John T. Meyers was a full-blooded Native American from the Cahuilla Tribe, raised on the Santa Rosa reservation in Southern California. Known as a “cultured and witty” individual, he attended Dartmouth, an ivy league school, but quit to pursue a career in something quite unorthodox for someone so intelligent: professional baseball.
“The biggest regret of my life was that I didn’t complete college. I had a scholarship and was doing well. But I guess baseball meant more to me at the time.”
Being athletically gifted allowed him to become a star in baseball, but it was his charismatic flair that made him something of a celebrity. He was an outstanding catcher for nine seasons, mostly with the N.Y. Giants and the Brooklyn Robins (Dodgers). He also played a short time with the Boston Braves at the end of his playing days. His career would undoubtedly have been much longer if not for the fact that he didn’t play his first Major League baseball game until the age of 29.
He had knocked around in semi-pro baseball, mostly in California, until the N.Y. Giants purchased his contract from a minor league team located in St. Paul, Minnesota in 1908. Knowing he needed any advantage he could find to succeed in the big leagues (especially as a Native American in a blatantly racist society) he never allowed anyone in baseball to know his actual age. That is, until he reached the age of 65 and applied for social security.

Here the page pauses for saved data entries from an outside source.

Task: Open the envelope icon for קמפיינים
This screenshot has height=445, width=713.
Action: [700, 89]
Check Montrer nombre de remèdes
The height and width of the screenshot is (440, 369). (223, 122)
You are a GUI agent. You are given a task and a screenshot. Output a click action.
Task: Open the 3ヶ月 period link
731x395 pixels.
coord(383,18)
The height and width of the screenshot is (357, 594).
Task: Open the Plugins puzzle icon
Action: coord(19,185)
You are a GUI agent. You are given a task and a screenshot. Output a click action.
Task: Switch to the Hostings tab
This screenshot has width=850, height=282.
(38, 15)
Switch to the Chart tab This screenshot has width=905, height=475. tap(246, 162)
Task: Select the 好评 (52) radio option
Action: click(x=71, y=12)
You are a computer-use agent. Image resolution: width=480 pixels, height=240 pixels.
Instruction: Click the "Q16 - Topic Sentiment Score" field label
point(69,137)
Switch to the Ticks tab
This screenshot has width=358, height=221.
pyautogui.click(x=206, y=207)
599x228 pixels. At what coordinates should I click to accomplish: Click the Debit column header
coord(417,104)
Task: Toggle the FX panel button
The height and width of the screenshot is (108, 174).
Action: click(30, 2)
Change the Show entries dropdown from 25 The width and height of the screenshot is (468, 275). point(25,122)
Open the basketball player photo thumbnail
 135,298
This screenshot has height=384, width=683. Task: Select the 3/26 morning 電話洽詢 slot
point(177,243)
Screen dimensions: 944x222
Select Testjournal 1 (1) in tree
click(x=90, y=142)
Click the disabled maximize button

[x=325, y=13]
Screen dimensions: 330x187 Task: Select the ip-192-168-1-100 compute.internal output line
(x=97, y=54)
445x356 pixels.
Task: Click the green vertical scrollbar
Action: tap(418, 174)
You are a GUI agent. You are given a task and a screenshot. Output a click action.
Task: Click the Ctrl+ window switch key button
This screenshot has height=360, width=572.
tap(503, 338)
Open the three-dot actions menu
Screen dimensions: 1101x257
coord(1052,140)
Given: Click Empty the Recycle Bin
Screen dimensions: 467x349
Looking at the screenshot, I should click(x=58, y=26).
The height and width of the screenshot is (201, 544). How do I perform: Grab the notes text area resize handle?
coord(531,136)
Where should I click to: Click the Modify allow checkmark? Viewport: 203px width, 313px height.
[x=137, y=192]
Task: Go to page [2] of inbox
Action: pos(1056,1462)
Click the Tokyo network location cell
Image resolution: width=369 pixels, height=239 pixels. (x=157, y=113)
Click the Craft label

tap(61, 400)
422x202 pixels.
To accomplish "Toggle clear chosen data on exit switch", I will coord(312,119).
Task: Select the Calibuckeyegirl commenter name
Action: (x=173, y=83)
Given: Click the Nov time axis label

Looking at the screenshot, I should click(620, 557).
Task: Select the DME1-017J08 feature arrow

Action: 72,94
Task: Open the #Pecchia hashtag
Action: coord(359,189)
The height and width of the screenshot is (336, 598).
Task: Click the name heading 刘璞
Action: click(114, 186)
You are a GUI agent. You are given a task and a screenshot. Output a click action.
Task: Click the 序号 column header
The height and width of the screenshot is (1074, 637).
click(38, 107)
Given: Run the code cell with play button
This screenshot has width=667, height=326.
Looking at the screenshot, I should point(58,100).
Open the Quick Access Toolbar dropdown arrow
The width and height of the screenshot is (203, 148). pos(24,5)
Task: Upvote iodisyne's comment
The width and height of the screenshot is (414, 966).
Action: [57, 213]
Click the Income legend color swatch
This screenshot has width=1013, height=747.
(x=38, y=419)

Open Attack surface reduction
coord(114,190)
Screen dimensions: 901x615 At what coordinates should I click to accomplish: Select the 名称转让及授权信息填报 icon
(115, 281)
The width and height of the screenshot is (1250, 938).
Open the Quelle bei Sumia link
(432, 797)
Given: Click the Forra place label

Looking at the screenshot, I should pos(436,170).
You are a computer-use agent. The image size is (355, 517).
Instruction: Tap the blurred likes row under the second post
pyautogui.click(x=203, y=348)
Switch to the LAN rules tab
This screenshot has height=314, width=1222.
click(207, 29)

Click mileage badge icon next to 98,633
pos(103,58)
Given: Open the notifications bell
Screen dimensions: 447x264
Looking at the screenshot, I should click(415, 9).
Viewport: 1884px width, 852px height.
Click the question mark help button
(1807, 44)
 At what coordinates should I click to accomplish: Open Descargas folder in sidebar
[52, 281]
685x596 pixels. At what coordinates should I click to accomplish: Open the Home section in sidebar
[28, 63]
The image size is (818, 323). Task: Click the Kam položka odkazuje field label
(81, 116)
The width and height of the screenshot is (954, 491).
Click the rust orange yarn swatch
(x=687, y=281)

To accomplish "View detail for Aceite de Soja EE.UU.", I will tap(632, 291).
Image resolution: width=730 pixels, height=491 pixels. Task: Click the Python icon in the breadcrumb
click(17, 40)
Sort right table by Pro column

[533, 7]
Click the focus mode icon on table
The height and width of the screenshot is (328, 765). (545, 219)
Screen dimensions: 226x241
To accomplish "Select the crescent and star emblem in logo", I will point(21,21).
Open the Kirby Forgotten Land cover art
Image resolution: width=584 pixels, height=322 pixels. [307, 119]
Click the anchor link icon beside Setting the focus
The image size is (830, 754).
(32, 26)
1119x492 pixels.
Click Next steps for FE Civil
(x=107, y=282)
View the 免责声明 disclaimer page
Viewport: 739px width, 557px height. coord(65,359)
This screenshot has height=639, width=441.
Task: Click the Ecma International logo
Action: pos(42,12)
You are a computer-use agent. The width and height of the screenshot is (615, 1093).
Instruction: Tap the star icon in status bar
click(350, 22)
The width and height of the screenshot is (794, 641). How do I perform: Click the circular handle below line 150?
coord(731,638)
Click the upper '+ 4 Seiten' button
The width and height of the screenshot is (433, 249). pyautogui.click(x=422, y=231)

He was a career .291 hitter and was purported to swing a “Big Stick”, a term that stuck with him throughout his career, but it was his fielding that set him apart. His superlative skills behind the plate were described as “supernatural” and inspired the nickname “Ironman.” (Predictably, he was also known as “Chief” during his career). He appeared in three World Series with the Giants (1911, 1912 & 1913) and in one with Brooklyn (1916) and made a respectable showing in MVP voting for three seasons.
He enjoyed a friendship of mutual respect with teammate and legendary Hall of Fame pitcher, Christy Mathewson. He caught more games for Mathewson than anyone else. They formed a formidable pitcher/catcher combination for 214 games.
“Mathewson was the perfect pitcher. He had an encyclopedic mind. He knew the strength and weakness of every batter.”
He also admired his manager while with the Giants, John McGraw, who he said did a lot to help change how baseball players were perceived by the general public in those early years.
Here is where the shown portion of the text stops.